1

I want to execute a shell script as a step on EMR that loads a tarball, unzips it and runs the script inside. I chose this setup to stay as vendor-agnostic as possible. My script is

#!/bin/sh
aws s3 cp s3://path_to_my_bucket/name_of.tar.gz .
tar -xzf name_of.tar.gz
. main_script.sh

Where main_script.sh is part of the tarball along with a number of other packages, scripts and config files.

If I run this script as a Hadoop user on the master node, everything works as intended. Added as a step via the command-runner.jar, I get errors, no matter what I try.

What I tried so far (and the errors):

  • running the script as above (file not found "main_script.sh")
  • hardcoding the path to be the Hadoop users home directory (permission denied on main_script.sh)
  • dynamically getting the path where script lives (using this) and giving this path as an argument for the tar -C option and invoking main_script.sh explicitly from this path (another permission denied on main_script.sh)

What is the proper way of loading a bash script into the master node and executing it?

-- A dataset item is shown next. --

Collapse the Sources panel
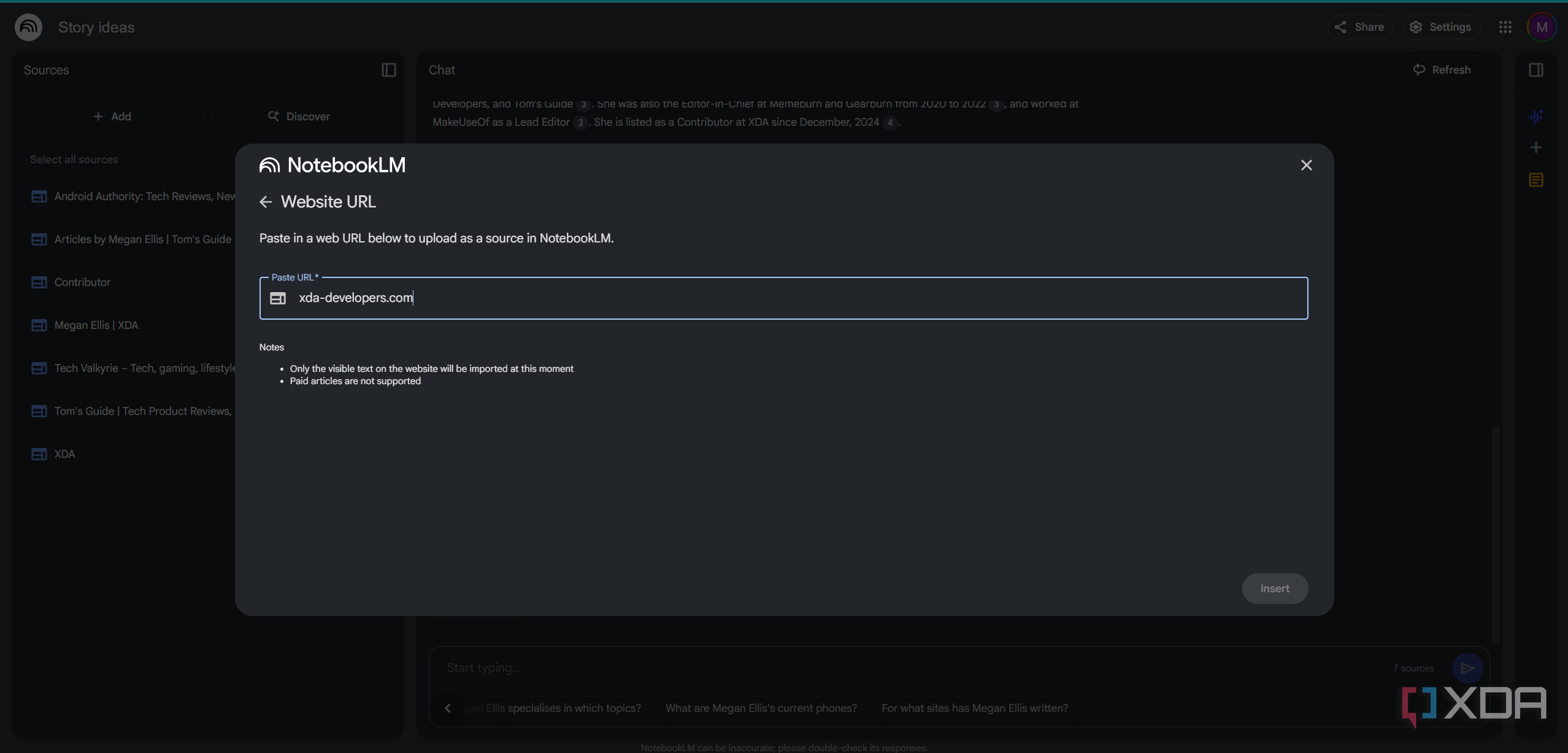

As a bonus, I am wondering why the command-runner.jar is set up so different from the spark step, which runs as the Hadoop user in the Hadoop user directory.

Xanthir
  • 17,126
  • 2
  • 27
  • 31
Neuneck
  • 236
  • 2
  • 12

1 Answers1

1

you can use script-runner.jar with region

JAR location : s3://us-east-1.elasticmapreduce/libs/script-runner/script-runner.jar

Arguments : s3://your_bucket/your_shell_script.sh

Refer below link for more info https://docs.aws.amazon.com/emr/latest/ReleaseGuide/emr-hadoop-script.html

shashi
  • 26
  • 2